→ PROVIDED ENTRIES

=-=-=

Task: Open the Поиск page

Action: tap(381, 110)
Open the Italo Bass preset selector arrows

=-=-=

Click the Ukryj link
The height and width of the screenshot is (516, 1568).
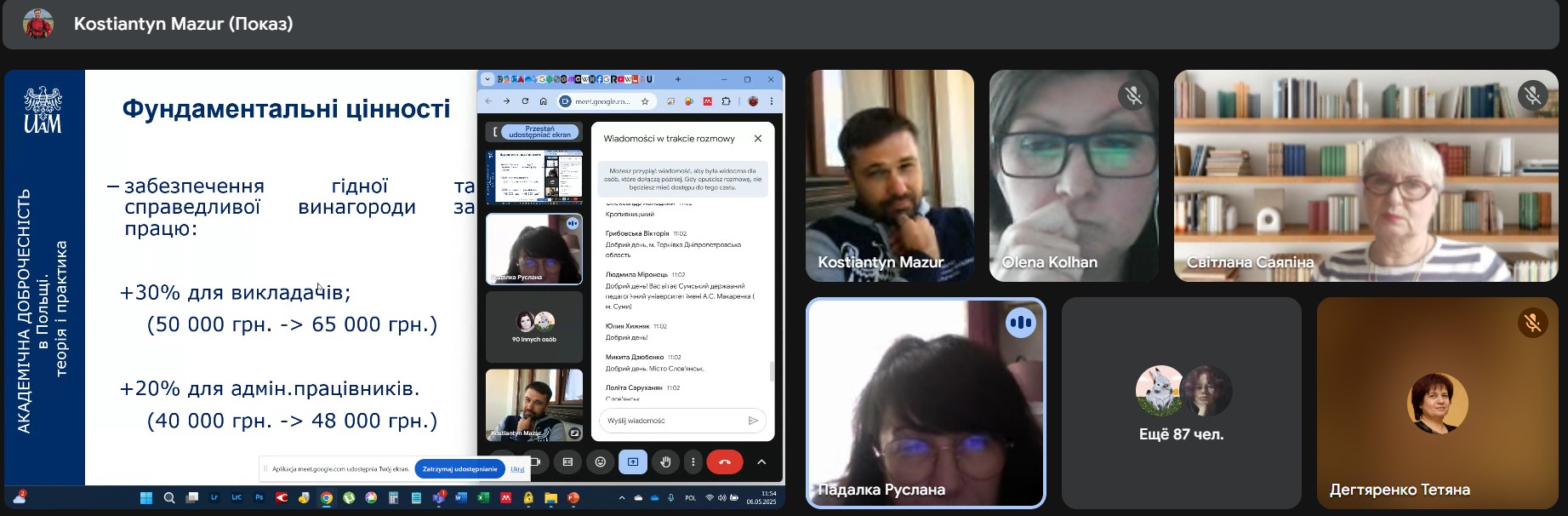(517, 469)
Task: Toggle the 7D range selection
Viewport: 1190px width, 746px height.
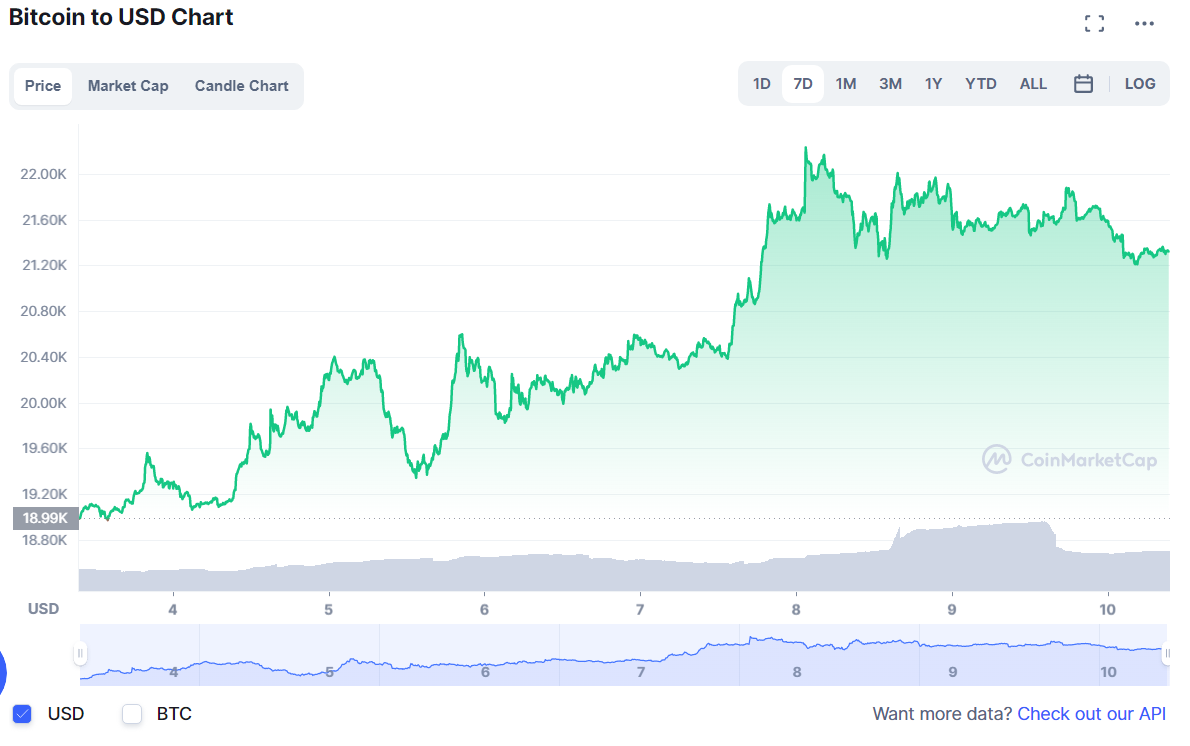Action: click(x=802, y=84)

=-=-=

→ WHAT NEEDS TO BE DONE
Using the data above, repeat exactly the lines that begin at the line with "Task: Open the Поиск page" and end at the line with "Open the Italo Bass preset selector arrows", both ends included.

→ TASK ANSWER
Task: Open the Поиск page

Action: tap(381, 110)
Open the Italo Bass preset selector arrows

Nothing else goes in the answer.